“Jemaah tersebut diduga melakukan pelecehan seksual terhadap wanita Lebanon,” ujar Nimawaty dalam surat keterangannya kepada Kantor Wilayah Kementerian Agama Sulawesi Selatan, Jumat 20 Januari 2023 lalu.
MS lantas diamankan oleh kepolisian di Saudi Arabia. Pihaknya, kata Nimawaty telah melakukan segala upaya untuk mendampingi dan juga melakukan koordinasi dengan pihak Muassasah yang bertanggung jawab di Saudi Arabia.
Sayangnya, upaya yang dilakukan gagal. MS harus menjalani proses hukum dan ditahan hingga kini. Berdasarkan putusan Pengadilan Saudi Arabia menetapkan MS dinyatakan terbukti bersalah dan mengakui pada saat investigasi benar telah melakukan pelecehan seksual.
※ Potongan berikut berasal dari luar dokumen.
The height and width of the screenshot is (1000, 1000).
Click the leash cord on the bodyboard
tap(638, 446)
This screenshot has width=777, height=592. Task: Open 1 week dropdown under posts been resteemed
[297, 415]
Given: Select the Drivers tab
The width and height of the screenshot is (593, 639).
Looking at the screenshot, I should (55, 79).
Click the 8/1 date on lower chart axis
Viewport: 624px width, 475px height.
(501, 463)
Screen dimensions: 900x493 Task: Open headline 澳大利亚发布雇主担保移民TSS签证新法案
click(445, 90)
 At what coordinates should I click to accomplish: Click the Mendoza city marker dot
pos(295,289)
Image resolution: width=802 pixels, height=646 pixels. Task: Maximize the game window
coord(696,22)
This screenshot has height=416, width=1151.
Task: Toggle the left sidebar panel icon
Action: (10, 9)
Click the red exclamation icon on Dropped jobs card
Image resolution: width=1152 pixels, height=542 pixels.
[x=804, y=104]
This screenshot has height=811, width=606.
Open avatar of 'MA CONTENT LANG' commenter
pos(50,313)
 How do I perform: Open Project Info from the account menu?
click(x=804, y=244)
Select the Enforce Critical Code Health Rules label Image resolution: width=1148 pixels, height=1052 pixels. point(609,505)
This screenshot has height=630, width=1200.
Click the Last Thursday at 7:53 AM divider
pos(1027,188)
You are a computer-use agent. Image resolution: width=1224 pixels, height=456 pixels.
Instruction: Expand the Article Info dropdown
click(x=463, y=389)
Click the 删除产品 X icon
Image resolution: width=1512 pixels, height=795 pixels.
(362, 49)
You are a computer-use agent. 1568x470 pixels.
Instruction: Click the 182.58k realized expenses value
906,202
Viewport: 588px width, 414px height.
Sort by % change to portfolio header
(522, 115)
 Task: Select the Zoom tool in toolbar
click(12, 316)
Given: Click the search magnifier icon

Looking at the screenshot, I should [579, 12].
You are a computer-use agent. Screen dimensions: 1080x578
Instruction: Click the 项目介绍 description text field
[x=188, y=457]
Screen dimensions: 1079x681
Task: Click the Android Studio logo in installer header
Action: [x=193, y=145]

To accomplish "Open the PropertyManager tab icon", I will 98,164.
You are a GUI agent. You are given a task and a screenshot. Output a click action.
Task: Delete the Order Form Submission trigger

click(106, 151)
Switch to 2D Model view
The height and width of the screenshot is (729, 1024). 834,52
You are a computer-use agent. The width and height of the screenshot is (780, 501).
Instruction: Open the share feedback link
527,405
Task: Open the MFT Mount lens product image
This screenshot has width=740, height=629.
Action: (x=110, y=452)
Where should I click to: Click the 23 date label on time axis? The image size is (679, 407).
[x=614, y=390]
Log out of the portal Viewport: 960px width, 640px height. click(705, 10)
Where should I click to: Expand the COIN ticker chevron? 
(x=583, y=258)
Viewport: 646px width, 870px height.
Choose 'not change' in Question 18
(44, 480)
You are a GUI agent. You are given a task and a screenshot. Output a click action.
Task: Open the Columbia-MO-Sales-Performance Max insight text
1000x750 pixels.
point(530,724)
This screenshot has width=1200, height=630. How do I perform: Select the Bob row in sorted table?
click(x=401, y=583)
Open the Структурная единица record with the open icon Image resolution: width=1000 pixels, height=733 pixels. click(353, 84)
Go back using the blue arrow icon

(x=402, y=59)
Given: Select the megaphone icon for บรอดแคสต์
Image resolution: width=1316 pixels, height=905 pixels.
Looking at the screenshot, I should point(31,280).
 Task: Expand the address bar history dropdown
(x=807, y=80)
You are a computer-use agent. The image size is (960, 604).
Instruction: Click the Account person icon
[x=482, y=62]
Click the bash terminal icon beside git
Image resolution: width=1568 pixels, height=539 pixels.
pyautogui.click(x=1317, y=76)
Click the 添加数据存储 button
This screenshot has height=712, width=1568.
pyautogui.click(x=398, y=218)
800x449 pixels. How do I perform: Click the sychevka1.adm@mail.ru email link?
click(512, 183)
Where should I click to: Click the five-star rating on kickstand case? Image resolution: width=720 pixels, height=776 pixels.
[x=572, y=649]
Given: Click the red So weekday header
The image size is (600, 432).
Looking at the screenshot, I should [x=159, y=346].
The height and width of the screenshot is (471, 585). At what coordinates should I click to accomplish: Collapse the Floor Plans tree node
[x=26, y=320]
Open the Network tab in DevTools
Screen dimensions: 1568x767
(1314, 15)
Bukti diperkuat dengan dua keterangan saksi petugas keamanan yang melihat secara langsung kejadian tersebut.
“Sehingga hakim menetapkan terdakwa divonis selama 2 tahun penjara dan denda sejumlah 50 ribu rial serta diberitakan di surat kabar lokal Mekkah dengan biaya ditanggung oleh terdakwa,” ungkapnya.